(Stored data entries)
══════════

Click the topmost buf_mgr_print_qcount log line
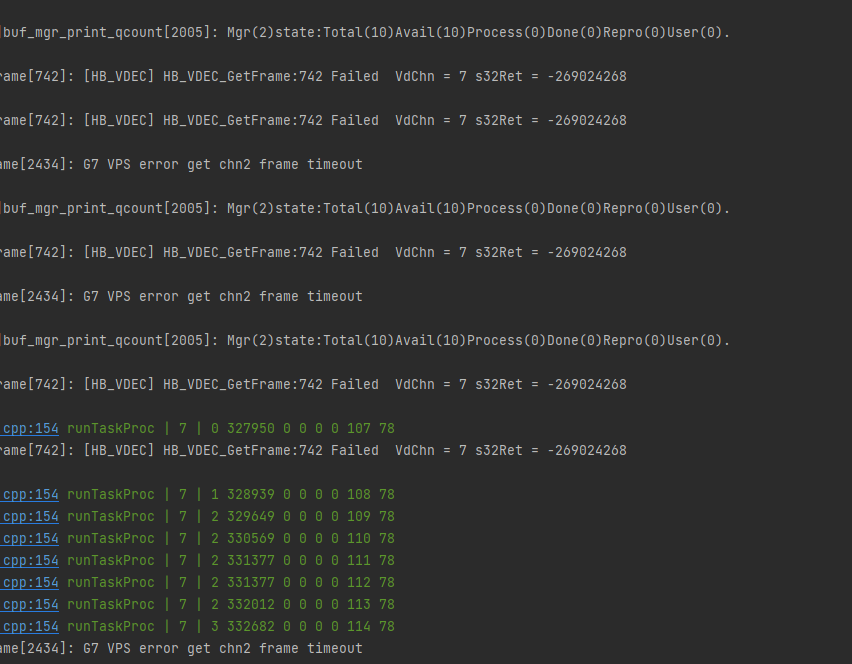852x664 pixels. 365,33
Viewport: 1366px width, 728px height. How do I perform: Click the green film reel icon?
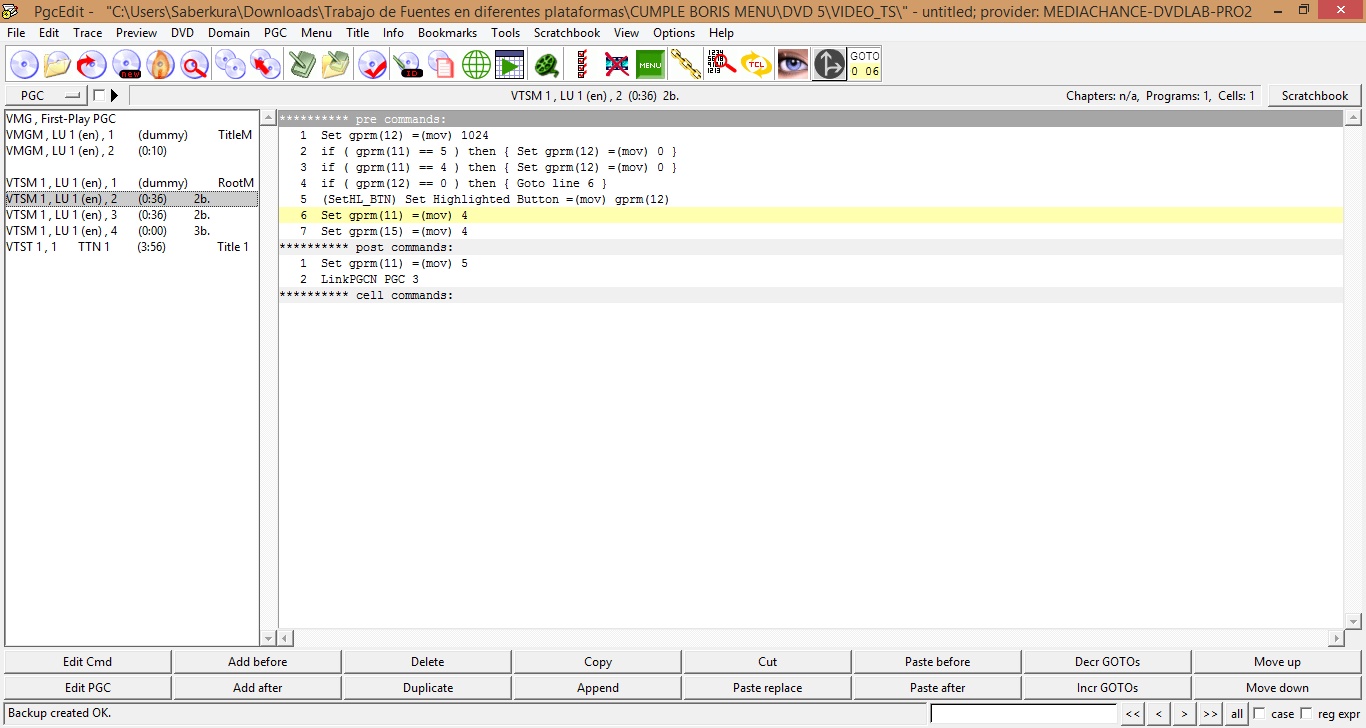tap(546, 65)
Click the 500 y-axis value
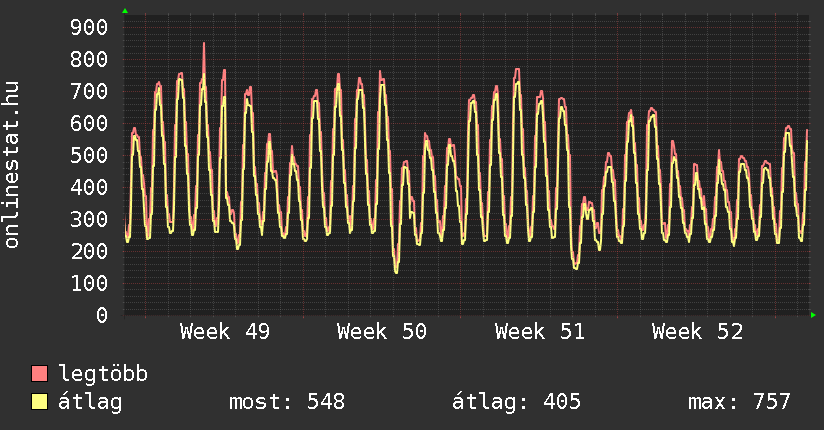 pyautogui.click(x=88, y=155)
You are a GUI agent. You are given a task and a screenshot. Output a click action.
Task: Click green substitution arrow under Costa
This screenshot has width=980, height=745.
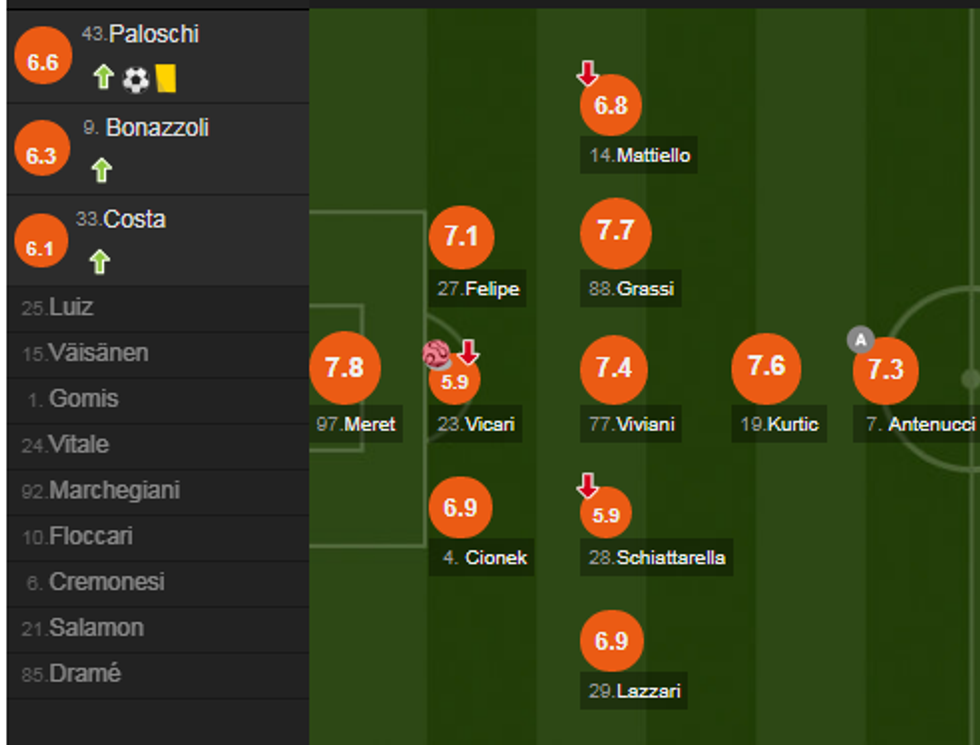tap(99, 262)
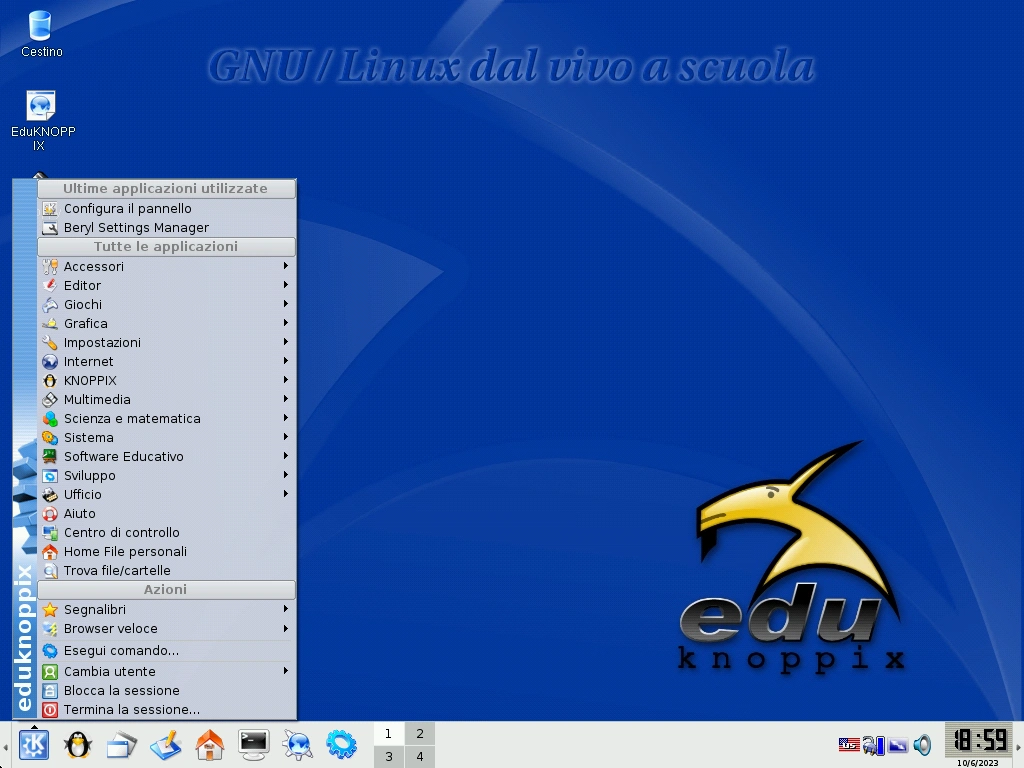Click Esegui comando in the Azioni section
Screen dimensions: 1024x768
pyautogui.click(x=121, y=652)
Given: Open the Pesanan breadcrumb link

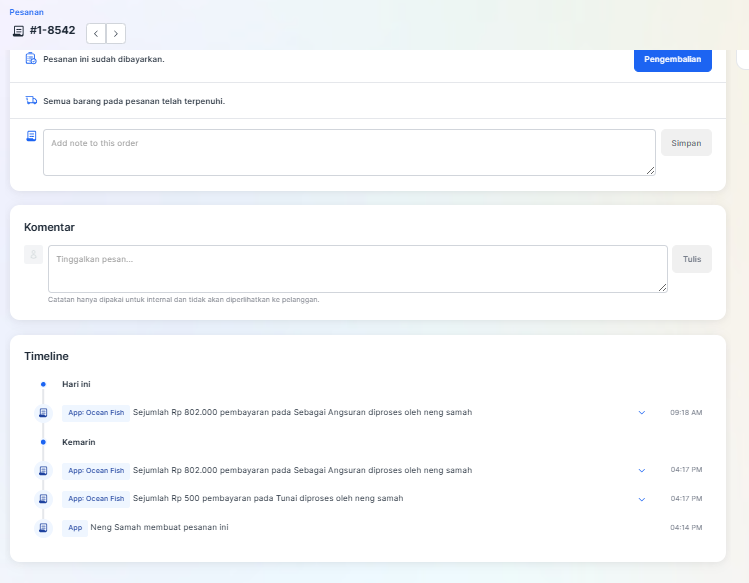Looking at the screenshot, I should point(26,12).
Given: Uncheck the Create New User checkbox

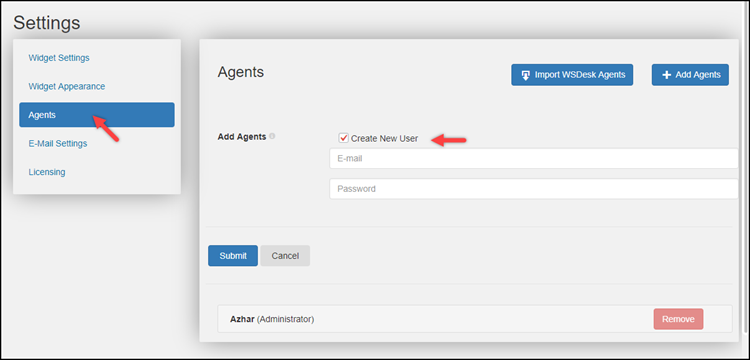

══════════

Required action - Reproduce the final stretch of lines exactly: the line containing "This screenshot has width=980, height=745." through the last line of the data, both included. Pictures do not belong in the copy.

Answer to the problem -
This screenshot has width=980, height=745.
tap(99, 262)
Click Esegui comando in the Azioni section
Screen dimensions: 1024x768
pyautogui.click(x=121, y=652)
Given: Open the Pesanan breadcrumb link

Looking at the screenshot, I should point(26,12).
Given: Uncheck the Create New User checkbox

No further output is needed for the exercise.